Data extracted from a collection:
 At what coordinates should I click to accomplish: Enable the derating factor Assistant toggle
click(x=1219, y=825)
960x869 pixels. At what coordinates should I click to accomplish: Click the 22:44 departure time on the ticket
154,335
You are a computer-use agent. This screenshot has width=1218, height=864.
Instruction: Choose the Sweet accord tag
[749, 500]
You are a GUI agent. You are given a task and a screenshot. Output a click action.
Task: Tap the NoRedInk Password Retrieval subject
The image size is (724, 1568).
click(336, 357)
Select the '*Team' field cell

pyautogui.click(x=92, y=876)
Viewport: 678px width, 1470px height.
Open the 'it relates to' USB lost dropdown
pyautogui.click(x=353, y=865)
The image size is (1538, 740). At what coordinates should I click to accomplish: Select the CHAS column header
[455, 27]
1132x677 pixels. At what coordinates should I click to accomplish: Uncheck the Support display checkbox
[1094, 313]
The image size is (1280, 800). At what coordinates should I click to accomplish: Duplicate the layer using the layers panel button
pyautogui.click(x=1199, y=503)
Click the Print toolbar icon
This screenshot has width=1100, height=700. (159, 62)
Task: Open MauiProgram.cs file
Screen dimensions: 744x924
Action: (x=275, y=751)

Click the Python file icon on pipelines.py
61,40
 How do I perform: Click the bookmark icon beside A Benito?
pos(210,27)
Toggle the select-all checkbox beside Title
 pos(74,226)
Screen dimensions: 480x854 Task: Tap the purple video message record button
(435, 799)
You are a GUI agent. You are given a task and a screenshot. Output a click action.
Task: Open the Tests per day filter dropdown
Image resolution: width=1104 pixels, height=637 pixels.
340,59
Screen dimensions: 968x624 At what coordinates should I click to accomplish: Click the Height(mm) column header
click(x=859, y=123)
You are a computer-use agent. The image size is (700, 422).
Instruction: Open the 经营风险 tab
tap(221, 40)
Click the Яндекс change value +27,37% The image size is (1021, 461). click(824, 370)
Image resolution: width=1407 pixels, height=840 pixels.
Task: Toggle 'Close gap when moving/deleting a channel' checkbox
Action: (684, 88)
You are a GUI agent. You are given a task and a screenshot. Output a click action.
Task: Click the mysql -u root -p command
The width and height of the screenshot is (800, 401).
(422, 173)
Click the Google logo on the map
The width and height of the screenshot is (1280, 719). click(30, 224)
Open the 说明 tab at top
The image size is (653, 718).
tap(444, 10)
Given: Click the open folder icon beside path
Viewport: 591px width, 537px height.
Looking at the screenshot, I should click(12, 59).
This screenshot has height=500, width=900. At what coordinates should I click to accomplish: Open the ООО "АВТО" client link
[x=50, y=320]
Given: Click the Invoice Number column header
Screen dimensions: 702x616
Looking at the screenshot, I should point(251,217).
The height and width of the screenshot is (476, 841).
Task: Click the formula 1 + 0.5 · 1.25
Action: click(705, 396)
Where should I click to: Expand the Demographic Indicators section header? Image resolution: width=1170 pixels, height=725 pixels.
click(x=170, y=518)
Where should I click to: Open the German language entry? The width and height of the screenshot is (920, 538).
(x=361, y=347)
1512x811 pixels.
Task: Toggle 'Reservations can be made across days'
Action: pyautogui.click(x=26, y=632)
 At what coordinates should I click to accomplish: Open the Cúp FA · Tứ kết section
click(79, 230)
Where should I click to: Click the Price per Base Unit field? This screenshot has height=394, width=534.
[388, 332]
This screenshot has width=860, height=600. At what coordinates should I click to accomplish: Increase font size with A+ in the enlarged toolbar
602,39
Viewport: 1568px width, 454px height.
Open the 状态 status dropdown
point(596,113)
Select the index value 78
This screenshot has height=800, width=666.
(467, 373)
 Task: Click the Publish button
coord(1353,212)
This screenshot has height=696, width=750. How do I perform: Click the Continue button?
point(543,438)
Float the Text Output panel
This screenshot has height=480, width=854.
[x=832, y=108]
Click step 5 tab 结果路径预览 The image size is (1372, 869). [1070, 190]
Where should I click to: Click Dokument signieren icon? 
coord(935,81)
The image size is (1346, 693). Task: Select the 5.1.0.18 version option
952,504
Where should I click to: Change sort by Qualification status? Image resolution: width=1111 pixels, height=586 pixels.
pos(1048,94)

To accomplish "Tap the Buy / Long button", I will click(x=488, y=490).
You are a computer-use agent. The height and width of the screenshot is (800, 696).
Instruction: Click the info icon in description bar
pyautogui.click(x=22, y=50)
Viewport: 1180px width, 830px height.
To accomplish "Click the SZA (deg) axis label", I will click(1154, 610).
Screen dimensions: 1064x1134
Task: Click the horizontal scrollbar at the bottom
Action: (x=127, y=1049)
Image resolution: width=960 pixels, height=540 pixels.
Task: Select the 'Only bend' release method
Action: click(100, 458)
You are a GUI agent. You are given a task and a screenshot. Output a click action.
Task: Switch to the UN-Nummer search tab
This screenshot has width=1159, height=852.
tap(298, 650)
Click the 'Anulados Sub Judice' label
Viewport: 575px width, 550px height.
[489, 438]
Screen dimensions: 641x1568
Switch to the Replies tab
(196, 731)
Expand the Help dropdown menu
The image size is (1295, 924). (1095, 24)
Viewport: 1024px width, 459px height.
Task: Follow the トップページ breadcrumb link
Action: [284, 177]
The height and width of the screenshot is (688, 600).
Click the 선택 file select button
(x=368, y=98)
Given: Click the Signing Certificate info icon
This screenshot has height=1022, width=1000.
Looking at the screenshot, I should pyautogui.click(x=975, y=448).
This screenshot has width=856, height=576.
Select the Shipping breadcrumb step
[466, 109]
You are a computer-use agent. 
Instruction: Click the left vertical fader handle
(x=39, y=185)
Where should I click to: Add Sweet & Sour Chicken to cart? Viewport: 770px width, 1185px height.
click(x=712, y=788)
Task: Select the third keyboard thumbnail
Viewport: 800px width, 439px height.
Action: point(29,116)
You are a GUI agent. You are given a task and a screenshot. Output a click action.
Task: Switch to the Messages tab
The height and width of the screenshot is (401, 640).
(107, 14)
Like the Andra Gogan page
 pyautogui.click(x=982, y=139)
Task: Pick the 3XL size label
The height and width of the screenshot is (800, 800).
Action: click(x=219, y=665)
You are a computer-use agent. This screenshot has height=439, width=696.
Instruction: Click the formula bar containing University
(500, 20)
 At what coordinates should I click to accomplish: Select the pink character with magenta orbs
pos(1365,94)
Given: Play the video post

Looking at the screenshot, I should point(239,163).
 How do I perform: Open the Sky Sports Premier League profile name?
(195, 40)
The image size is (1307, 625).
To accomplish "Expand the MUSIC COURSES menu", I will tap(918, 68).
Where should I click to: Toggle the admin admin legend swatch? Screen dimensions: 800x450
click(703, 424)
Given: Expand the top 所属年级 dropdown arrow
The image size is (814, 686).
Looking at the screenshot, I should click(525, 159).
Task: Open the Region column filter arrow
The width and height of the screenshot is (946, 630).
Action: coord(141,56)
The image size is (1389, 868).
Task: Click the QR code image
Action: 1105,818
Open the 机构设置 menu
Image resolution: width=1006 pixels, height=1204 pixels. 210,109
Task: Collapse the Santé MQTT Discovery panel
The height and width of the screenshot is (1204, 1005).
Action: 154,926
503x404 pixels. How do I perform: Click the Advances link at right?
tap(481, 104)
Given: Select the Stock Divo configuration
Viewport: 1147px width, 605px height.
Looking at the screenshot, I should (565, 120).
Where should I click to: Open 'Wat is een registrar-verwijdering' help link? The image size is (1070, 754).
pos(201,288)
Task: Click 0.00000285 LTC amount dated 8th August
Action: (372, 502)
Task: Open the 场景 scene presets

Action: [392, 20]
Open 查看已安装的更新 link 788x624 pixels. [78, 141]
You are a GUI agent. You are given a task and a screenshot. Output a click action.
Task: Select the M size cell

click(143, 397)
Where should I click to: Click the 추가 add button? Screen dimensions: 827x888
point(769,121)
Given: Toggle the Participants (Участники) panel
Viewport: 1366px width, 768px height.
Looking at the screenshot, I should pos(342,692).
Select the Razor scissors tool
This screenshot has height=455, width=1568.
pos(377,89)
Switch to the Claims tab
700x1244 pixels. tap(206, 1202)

Directions for this task:
All lines above between those holding "Screen dimensions: 641x1568" and "The height and width of the screenshot is (688, 600).", inclusive, must be set down unchanged, and no other line may be included.

Your response:
Screen dimensions: 641x1568
Switch to the Replies tab
(196, 731)
Expand the Help dropdown menu
The image size is (1295, 924). (1095, 24)
Viewport: 1024px width, 459px height.
Task: Follow the トップページ breadcrumb link
Action: [284, 177]
The height and width of the screenshot is (688, 600).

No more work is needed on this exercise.